Plaga kradzieży paliwa w Danii – wyrok dla broniącego się przewoźnika tylko zachęca

W nawiązaniu do tekstu:

Pół roku więzienia za pobicie złodzieja paliwa – kara dla duńskiego przewoźnika

Sześć miesięcy więzienia to kara dla duńskiego przewoźnika, który zaatakował złodzieja paliwa, próbując wymusić finansową rekompensatę szkód. Słysząc o tym wyroku, wydanym pod koniec czerwca, złodzieje musieli śmiać się do rozpuku. Nic więc dziwnego, że teraz mamy takie apele, jak poniżej.

Duńska policja ostrzega mieszkańców Jutlandii Północnej (skrajna północ Danii) przed narastającymi kradzieżami paliwa. Czerwiec oraz lipiec przyniosły wyraźny wzrost takich zdarzeń, a ofiarami padają właściciele ciężarówek, rolnicy, a nawet mieszkańcy wolnostojących budynków. Dla przykładu, w miejscowości Jerup złodzieje zabrali 600 litrów oleju opałowego, znajdującego się w stacjonarnym zbiorniku. A krótko później, w okolicach Fjerritslev, po 400-500 litrów oleju napędowego znikało z zaparkowanych ciężarówek.

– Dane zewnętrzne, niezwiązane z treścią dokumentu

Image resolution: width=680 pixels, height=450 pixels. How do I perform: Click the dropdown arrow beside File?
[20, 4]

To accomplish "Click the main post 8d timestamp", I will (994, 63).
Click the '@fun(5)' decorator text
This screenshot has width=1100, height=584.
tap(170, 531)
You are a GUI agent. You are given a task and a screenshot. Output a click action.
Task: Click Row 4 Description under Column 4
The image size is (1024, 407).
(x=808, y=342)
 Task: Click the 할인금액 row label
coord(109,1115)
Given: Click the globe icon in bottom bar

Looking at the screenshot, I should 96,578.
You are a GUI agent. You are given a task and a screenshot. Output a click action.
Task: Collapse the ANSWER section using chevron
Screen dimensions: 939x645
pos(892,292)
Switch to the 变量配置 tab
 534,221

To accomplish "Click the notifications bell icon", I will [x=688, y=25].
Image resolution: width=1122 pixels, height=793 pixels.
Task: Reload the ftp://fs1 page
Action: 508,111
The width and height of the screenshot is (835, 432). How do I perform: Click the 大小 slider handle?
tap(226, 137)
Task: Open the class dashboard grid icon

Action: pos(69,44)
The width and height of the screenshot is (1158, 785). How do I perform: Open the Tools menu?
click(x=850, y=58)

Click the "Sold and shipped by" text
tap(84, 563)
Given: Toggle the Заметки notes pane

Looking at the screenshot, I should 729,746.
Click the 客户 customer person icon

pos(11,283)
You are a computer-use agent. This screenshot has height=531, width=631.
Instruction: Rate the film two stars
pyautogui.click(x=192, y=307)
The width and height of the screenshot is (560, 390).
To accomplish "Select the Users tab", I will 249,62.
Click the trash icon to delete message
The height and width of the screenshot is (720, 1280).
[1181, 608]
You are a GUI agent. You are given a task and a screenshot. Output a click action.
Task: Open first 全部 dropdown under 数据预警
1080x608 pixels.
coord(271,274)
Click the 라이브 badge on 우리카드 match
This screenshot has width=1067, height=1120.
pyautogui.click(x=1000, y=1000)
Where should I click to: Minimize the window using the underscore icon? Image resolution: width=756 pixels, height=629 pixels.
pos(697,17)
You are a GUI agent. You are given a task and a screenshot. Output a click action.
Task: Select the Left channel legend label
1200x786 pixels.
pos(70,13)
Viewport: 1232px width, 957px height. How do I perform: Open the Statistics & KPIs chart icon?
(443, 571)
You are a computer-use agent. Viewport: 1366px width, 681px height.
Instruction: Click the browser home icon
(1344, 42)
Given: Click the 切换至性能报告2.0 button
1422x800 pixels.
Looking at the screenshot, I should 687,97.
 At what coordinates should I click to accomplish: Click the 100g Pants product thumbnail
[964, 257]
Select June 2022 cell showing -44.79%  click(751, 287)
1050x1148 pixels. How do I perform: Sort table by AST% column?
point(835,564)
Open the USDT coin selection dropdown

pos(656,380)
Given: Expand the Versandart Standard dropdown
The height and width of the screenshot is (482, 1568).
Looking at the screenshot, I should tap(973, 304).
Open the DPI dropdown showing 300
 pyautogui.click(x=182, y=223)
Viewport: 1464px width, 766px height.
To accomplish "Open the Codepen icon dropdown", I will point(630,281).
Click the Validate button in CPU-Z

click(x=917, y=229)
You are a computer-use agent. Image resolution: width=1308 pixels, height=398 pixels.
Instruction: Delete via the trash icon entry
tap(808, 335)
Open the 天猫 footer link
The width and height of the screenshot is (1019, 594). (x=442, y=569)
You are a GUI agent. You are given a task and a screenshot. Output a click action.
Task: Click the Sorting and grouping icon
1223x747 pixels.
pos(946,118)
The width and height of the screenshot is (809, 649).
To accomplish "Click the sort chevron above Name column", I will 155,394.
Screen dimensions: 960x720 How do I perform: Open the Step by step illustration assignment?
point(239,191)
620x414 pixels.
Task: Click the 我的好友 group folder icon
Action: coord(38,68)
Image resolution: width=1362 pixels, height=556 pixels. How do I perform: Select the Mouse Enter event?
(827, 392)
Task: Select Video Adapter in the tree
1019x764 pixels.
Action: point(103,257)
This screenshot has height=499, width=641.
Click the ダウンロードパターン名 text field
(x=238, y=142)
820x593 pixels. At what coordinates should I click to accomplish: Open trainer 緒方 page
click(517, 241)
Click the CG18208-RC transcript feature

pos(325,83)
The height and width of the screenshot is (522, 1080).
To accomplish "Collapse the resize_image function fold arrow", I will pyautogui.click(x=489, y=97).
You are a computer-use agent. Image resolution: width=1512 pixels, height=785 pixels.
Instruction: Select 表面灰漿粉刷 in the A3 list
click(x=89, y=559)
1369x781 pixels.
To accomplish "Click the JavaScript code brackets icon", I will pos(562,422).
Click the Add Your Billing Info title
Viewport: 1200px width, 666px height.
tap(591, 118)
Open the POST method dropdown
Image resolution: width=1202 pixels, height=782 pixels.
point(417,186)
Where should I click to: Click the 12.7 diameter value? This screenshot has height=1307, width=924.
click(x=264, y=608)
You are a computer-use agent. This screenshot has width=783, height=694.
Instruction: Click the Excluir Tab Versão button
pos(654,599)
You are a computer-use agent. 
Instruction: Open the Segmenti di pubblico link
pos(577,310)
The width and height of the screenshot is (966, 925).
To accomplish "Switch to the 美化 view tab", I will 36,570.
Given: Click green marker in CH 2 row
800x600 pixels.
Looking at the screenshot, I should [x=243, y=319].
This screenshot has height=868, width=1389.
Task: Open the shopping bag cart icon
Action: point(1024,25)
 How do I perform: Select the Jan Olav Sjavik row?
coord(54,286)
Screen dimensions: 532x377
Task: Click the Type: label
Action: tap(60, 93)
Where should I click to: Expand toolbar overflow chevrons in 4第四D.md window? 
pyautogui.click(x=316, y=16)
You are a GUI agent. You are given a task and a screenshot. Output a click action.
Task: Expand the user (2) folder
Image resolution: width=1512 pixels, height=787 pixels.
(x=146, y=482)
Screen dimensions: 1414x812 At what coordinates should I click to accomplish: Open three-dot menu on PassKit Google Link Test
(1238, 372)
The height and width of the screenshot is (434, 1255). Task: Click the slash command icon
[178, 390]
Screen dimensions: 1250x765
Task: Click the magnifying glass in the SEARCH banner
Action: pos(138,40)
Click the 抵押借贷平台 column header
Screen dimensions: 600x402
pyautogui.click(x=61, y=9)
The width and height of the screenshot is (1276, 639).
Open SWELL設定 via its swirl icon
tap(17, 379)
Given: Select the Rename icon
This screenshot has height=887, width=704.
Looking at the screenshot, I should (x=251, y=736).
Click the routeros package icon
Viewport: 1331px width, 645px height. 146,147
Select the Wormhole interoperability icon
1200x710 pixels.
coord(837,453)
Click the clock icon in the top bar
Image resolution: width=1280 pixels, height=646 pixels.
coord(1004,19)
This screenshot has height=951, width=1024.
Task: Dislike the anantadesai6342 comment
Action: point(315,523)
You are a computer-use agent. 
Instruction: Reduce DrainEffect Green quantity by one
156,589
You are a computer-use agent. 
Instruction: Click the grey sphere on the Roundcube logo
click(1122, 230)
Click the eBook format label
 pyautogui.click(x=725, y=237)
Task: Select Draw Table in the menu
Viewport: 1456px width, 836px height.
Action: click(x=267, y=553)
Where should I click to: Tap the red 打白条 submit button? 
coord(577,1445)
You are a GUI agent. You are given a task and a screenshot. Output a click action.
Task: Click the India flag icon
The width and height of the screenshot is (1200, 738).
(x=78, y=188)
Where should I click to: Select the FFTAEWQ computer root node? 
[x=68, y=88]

Jak uchronić przed tą sprawą społeczeństwo? Policja częściowo rozkłada ręce, twierdząc, że złodzieje mogą mieć charakter wędrowny. W efekcie zatrzymanie ich działań jest wyjątkowo trudne. Opublikowano za to trzy „dobre rady”, na widok których przewoźnikom zapewne nie zrobi się najlepiej. Otóż funkcjonariusze zalecają doposażenie ciężarówek w korki zamykane na klucz, parkowanie ciężarówek w miejscach bardzo uczęszczanych oraz dokonanie oceny, czy pojazd nie stanowi „otwartego zaproszenia dla złodziei”.